(Beginning of READING PASSAGE)
Archive for Thursday, January 21, 2010

Senate candidate stressing less government spending

U.S. Sen. Jerry Moran

U.S. Sen. Jerry Moran

January 21, 2010

Reducing government spending and preserving Kansas values were two of the forerunners on U.S. Rep. Jerry Moran’s priority list Tuesday morning as he made a stop in Basehor on his U.S. Senate campaign.

Moran, R-Kan., is battling U.S. Rep. Todd Tiahrt for the Republican nomination for the seat now held by Republican Sam Brownback, who is leaving the Senate to run for Kansas governor. Charles Schollenberger, a former journalist from Prairie Village, is the lone Democrat now running for the Senate seat.

Moran told audience members Tuesday at the Basehor Veterans of Foreign Wars Hall he had voted against every bailout and stimulus package presented since the downturn of the nation’s economy, and he blamed excessive government spending for America’s current problems.

“Anything Washington, D.C., has called ‘reform’ has turned out to be a bad thing,” said Moran. “Our current economic state is because we’ve lived beyond our means. We’re bankrupting our country, and if you want to be honest, we’re bankrupt now.”

Government programs like Cash for Clunkers and providing funding for the automobile industry are perpetuating America’s problems, Moran said, not solving them.

“The solution to our problems is not more bureaucracy in Washington,” Moran said. “It isn’t more spending. Washington is a booming place. You’d think it would be suffering like the rest of us, but it’s not. The streets are busy because of lobbyists and organizations who want to make sure they’re going to be included in the stimulus package.”

Being tighter with and balancing the federal budget annually were two ways the government could turn the tide, Moran said.

He said all Americans would be in better places if members of Congress were more concerned about the welfare of their constituents and less concerned with the next election.

“It’s business as usual in Washington,” Moran said. “It’s much more important for us to get re-elected than to do what’s right. We’re missing the story here about focusing more on what’s best for Americans.”

Moran said he had strived to maintain his ties to Kansas, rather than getting wrapped up in the hustle and bustle of the nation’s capital.

He and his family have lived in Hays during all of Moran’s time in Congress, he said, which was something about which he felt quite strongly.
(End of READING PASSAGE)
(Beginning of DATASET)
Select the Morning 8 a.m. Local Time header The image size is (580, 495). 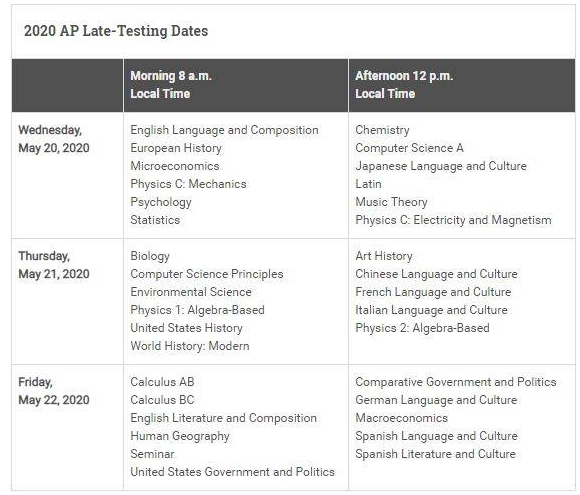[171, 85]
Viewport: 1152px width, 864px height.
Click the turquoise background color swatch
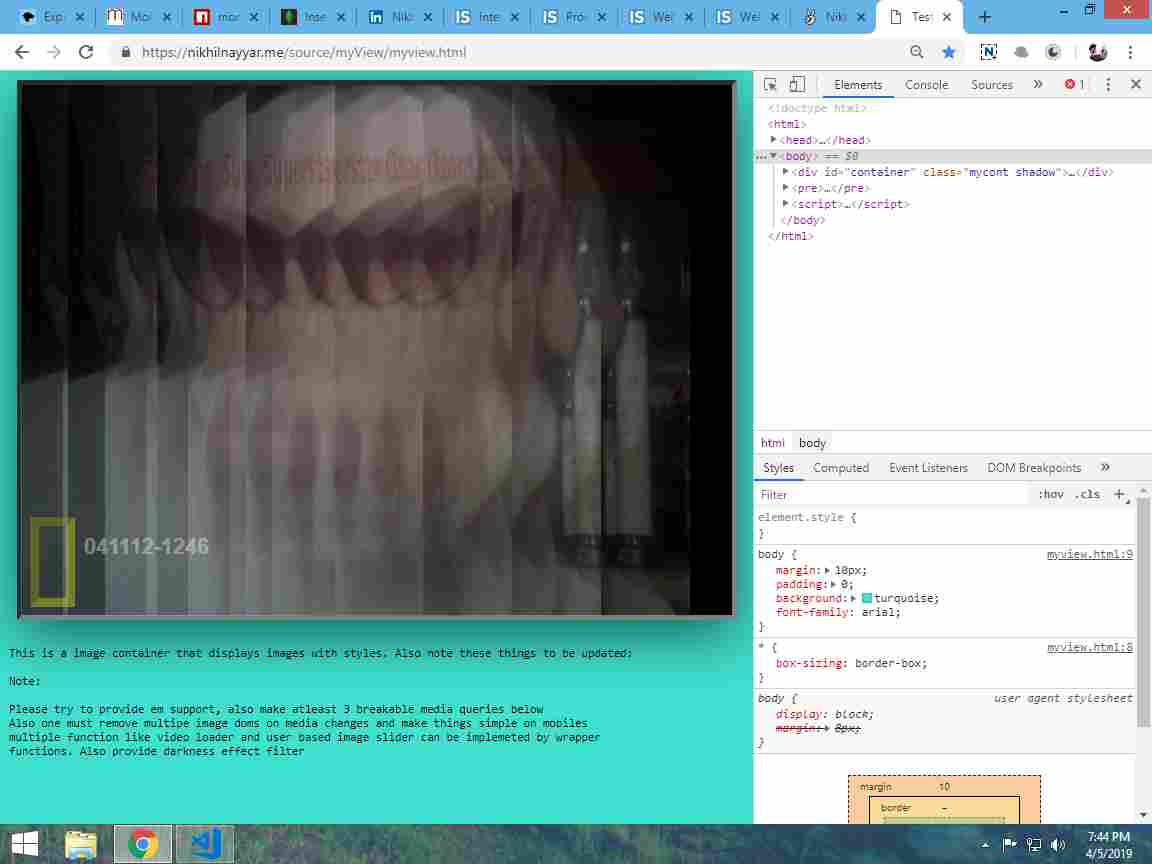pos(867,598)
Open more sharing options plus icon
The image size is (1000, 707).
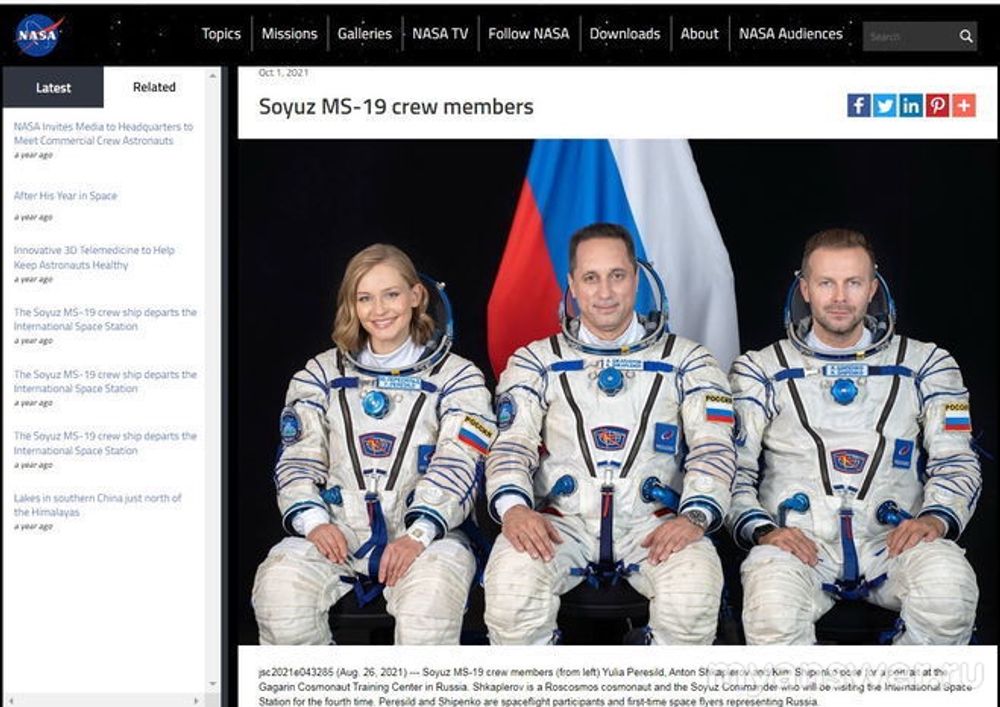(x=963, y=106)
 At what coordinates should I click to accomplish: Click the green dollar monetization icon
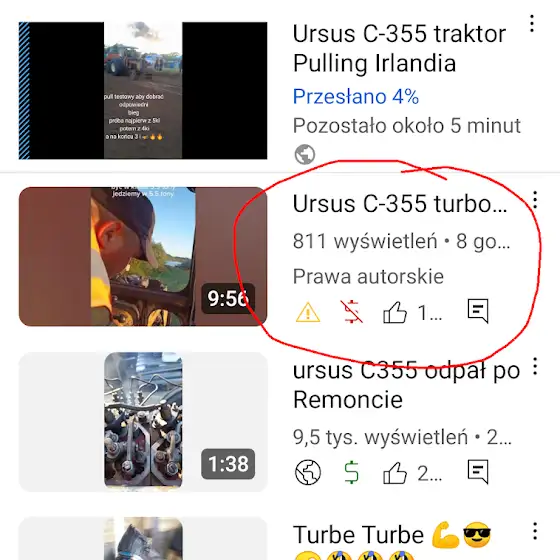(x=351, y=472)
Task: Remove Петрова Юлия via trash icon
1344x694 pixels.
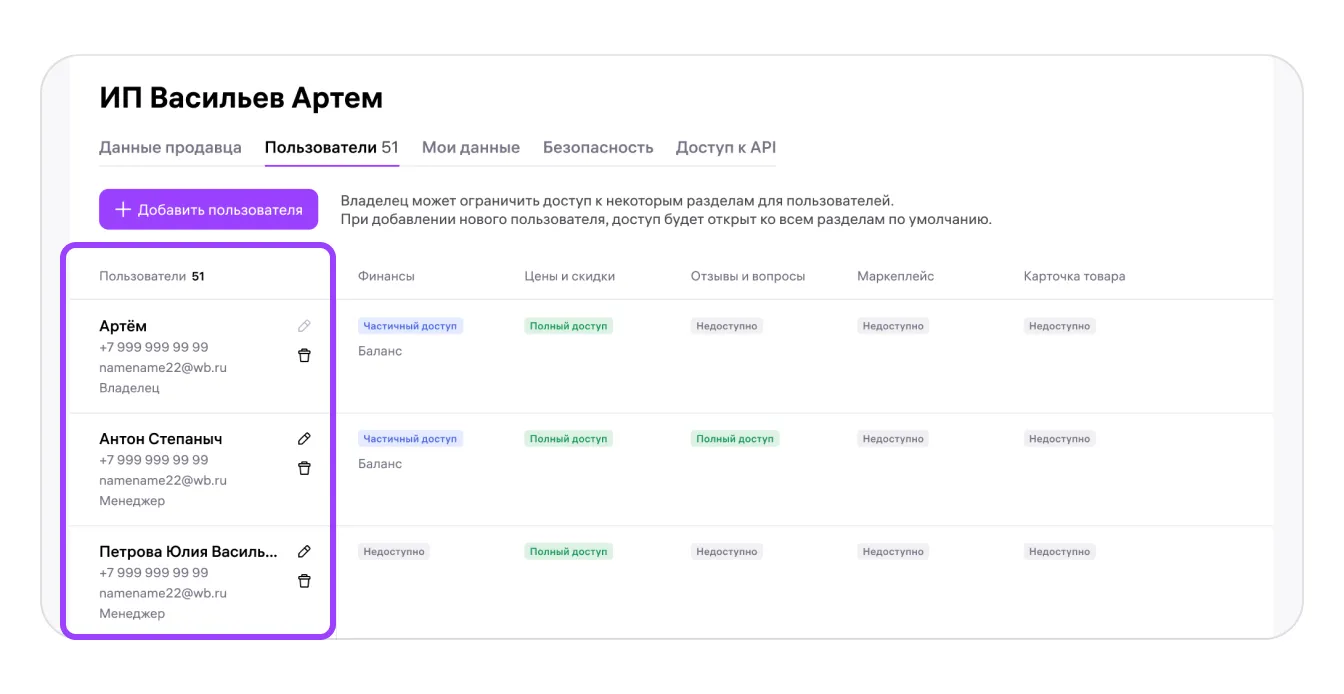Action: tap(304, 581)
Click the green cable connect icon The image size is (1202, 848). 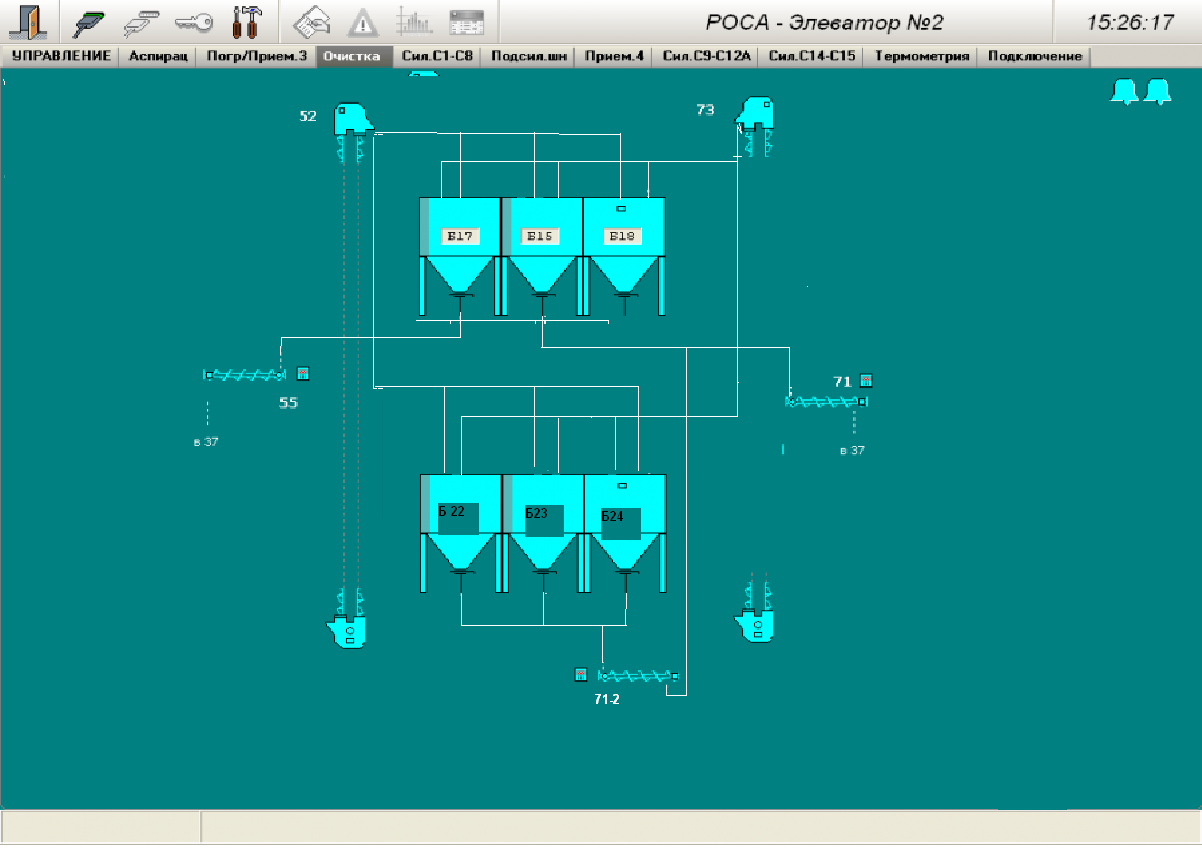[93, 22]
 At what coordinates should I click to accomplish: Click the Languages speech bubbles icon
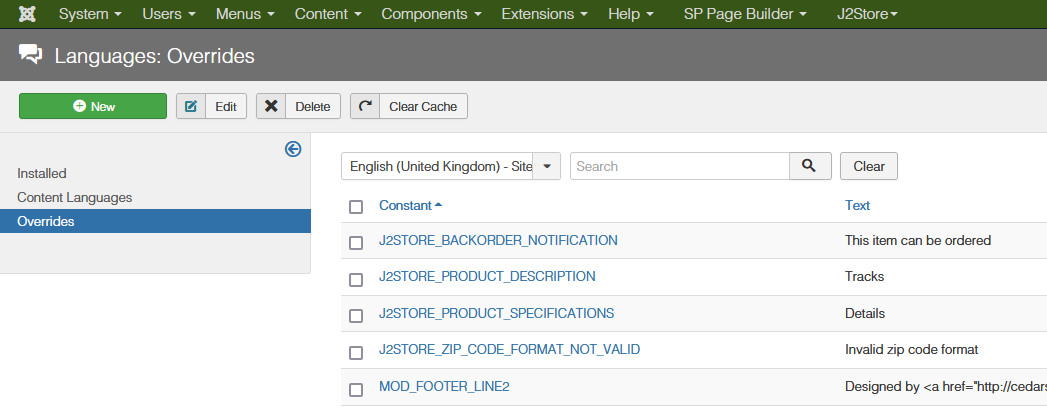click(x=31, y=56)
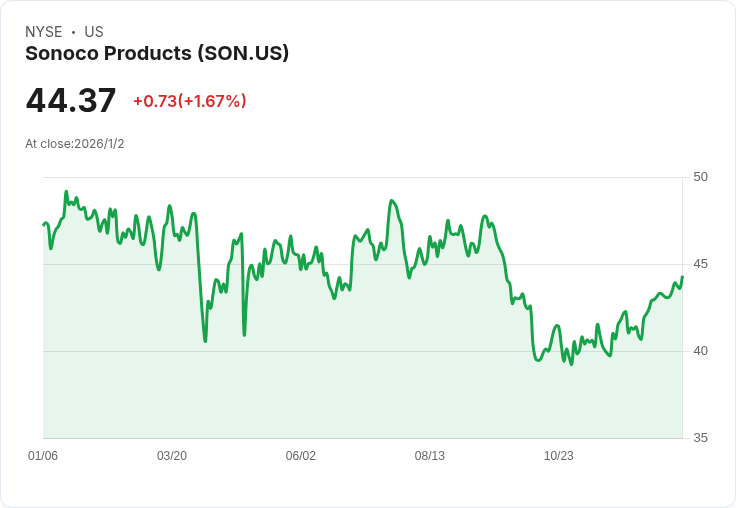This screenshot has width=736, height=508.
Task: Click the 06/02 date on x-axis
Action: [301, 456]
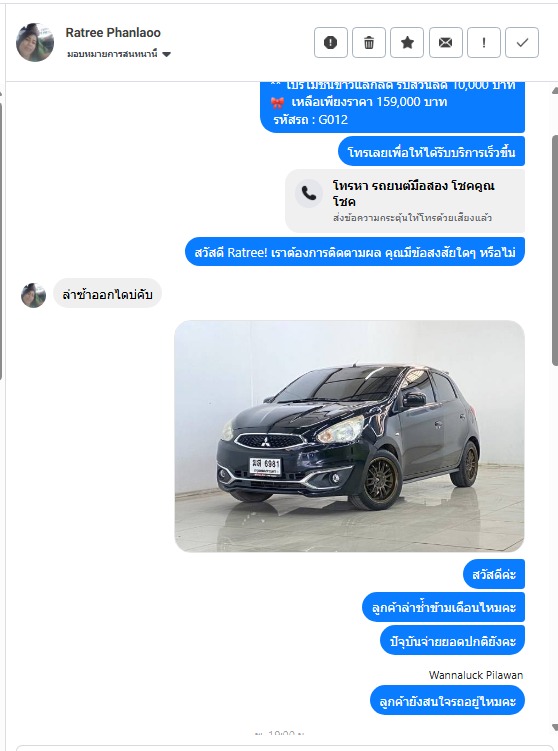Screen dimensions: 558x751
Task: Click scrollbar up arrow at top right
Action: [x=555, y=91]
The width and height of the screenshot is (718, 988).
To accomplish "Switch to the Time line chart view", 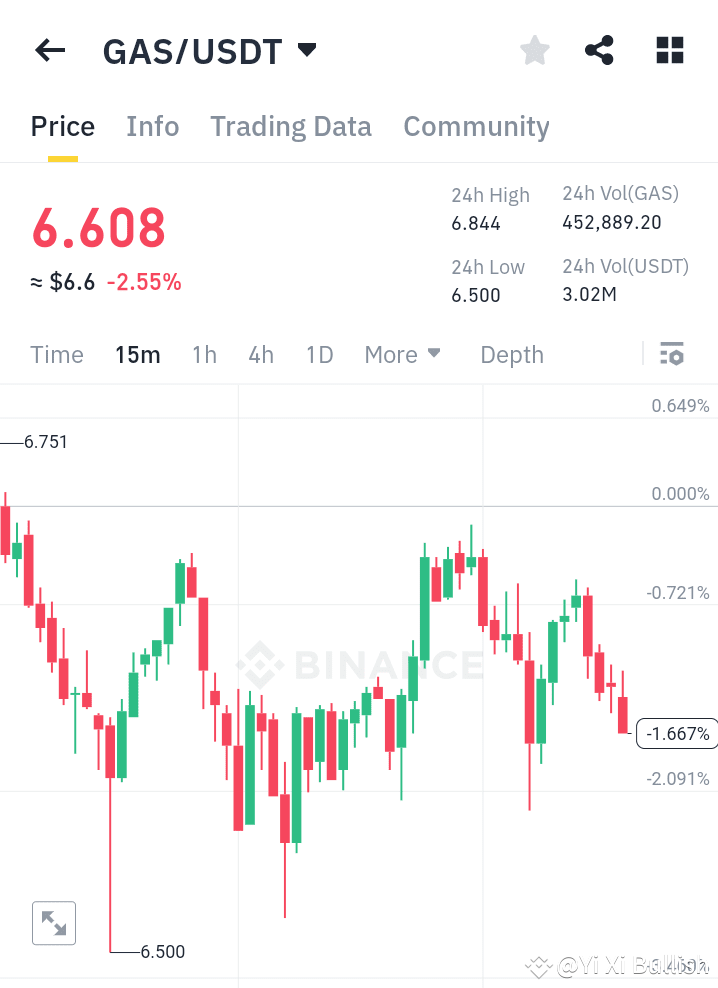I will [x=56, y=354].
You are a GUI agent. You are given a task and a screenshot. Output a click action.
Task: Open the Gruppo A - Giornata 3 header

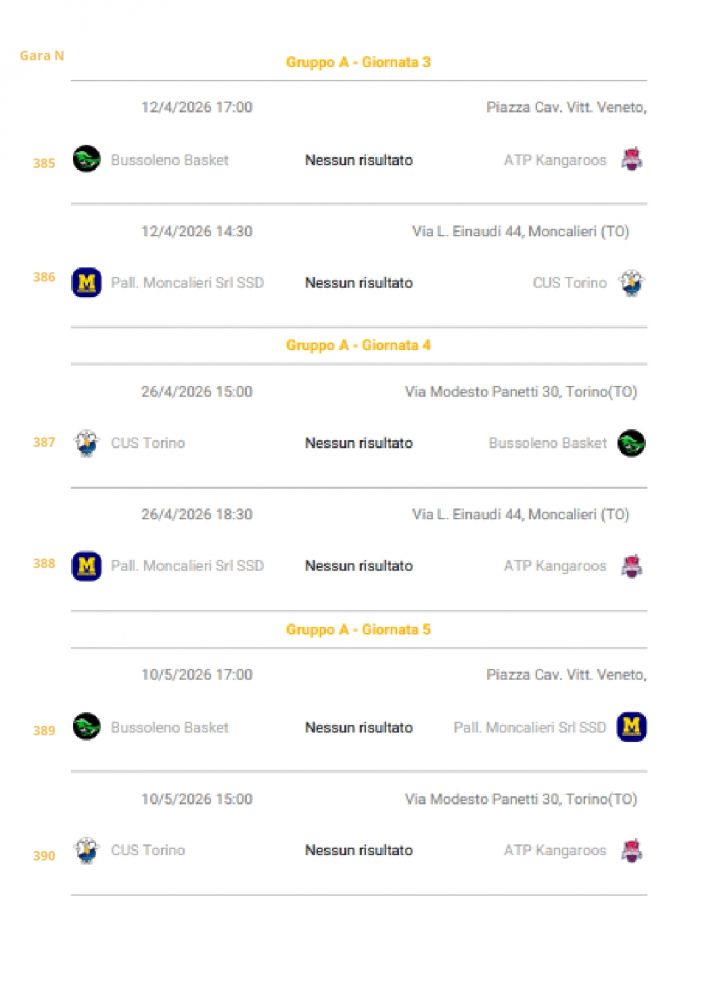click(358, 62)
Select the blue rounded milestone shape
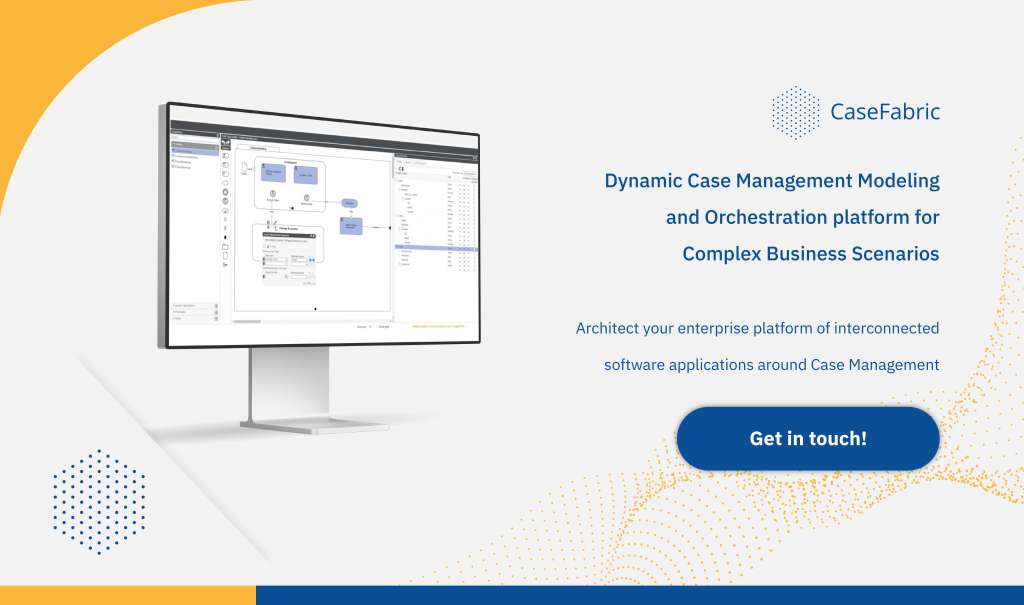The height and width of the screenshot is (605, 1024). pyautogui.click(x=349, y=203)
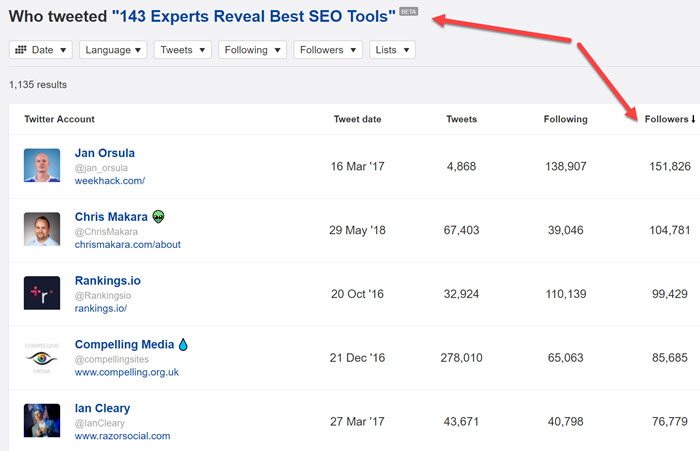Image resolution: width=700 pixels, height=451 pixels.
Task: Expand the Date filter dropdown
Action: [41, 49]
(End of DATASET)
**LIST OF TASKS:**
1. Answer these questions using the article on Jerry Moran's Senate campaign stop.
(a) In what building did Moran speak to the audience in Basehor?
(b) Which U.S. representative is Moran running against for the Republican nomination?
(c) In what town have Moran and his family lived during all of his time in Congress?
2. Write the next few paragraphs of the article on Jerry Moran's Senate campaign stop, picking up after its final sentence.

**YOUR RESPONSES:**
1.
(a) The Basehor Veterans of Foreign Wars Hall
(b) U.S. Rep. Todd Tiahrt
(c) Hays

2.
“It’s important to live with the people you represent,” he said. “I take a lot of Kansas perspective with me to Washington. Here it’s about small business, it’s about farmers and ranchers. In many of the towns I represent, economic development is do we have a grocery store in town? A lot of people in Washington just can’t comprehend that.”

“It’s the basics here, and most of us just want the government to leave us alone,” he added to thunderous applause.

Moran opened the floor for comments from the public, and those in attendance asked about several topics, including immigration, healthcare and No Child Left Behind.

Moran said he was against the healthcare bills presented by both political parties.

“Healthcare is just one more symptom of what’s wrong in Washington,” he said. “It’s all about passing the bill. We’ve got this mindset our healthcare system is disastrous. People come from all over the world to access our healthcare.”

In response to other questions, Moran said he was against granting amnesty to illegal immigrants in the United States and supported stricter border control.

He also said he passionately opposed No Child Left Behind, describing the legislation as a nonsensical approach to education.

“(No Child Left Behind) is based on a false theory 90 percent of us are the same,” Moran said.

In closing, Moran encouraged the audience to stay informed and continue attending public meetings and voicing their opinions.

“The national media has made it seem like these people who are attending town hall meetings and tea parties are crazy and don’t know what they’re talking about,” Moran said. “These are normal, everyday Americans concerned about their country. These are good things.”